Confession: I found these summer holidays hard.
I felt like I’d been at my most shoutiest for a long time. The littlest one tentatively asked me on one particularly bad day: “Mummy, why are you so angry today?”. Cue instant guilt and feeling like I’d been punched in the stomach. I hadn’t been angry had I? And yet, when I stopped and thought back over it, I knew deep down that I had. My tone of voice had far too often been far from loving. My requests of the girls were mostly orders barked at volume rather than gentle, kindly suggestions. And my girls picked up on it and responded in ways that mirrored my tone.
And yet despite this we really did have some wonderful days, and many wonderful moments within the shouty days.
I tried so very hard to slow things down, to not pack quite so much in. To have a slow and simple summer. We did end up doing quite a lot though. I’m really not very good at being at home all day – I like to try and make the most of every single day so as not to waste it, something that’s become even more important since my Dad died a year and a half ago because you never know when it might be your last.
When we did go out for a morning here, an afternoon there, or the occasional day trip I did my best to make it fun and interesting, new and exciting. I wanted us to discover new places together. Most often my ideas were met with “but we don’t waaaaant to go!”. So I dragged them out anyway and once they got there and realised it was an adventure we almost always ended up having a brilliant time.

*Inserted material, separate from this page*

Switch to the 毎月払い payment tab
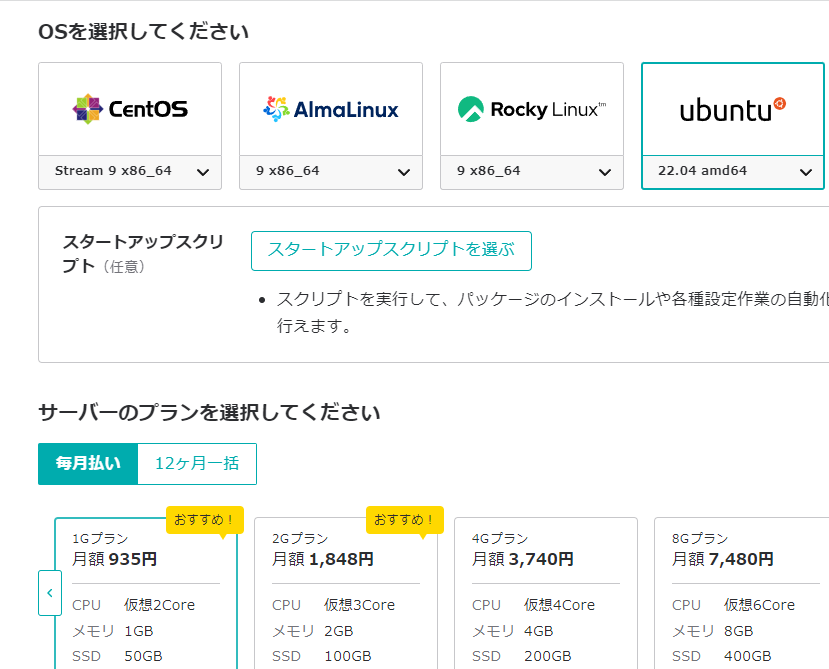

I experimented, switched things up a bit by not planning stuff for a few days. Only to be met with multiple cries of “I’m booooored”. Inwardly it felt like I couldn’t win. Outwardly I cheerfully replied “Good – go use your imaginations to find something to do.” And off they’d go to play cards together or read a book or dig out beach mats to lie on in the sun in the garden to pretend they were on holiday.
I did my best to limit the amount I was working, cutting it down to just 2 days per week. But it still felt like an enormous juggling/balancing act because those days of client-facing work, quite apart from being physically tiring from a five hour round trip commute and mentally draining because of the nature of the therapy work I choose to specialise in, always generate lots of admin – emails, messages, researching resources for clients… so I’d end up balancing the laptop on my knees on the sofa in the evenings, trying to keep up with, well, everything.
I guess in truth I felt a bit like I was trying to do everything, trying to be all things to all people all of the time and failing at most of it – parenting, marriage, blogging, working. I know that’s not true – the good days vastly outweighed the bad; the infinite love was always greater than the temporary anger; and there is no failure, only feedback.
Despite all of this, I really didn’t want them to go back to school. I’ve loved having them at home with me. The lazy mornings, the weekday adventures, staying up late not wanting the day to end because we’re having too much fun. Summer has it’s own kind of routine.
And now suddenly they’re back at school and two and a half weeks of the term have gone already. They’ve grown inches in height over the summer. They’re all looking more grown up. And after the smallest of nervous wobbles the night before the first day back they’ve gone hurtling into Years 2, 4 and 5 without a backwards glance.
The start of a new school year brings new knowledge, new teachers, new routines, new classroom seating plans, new topics and new challenges. We need to get back into reading with them every night. And helping with homework. And navigating friendships. And after-school clubs. And remembering PE kits and swimming bags. And making packed lunches.
October half term feels like a long way away at the moment but I know the time will fly by and then before we know it it’ll be Christmas. The years seem to be going so quickly – I wish they’d all stop growing up and stay little for just a bit longer.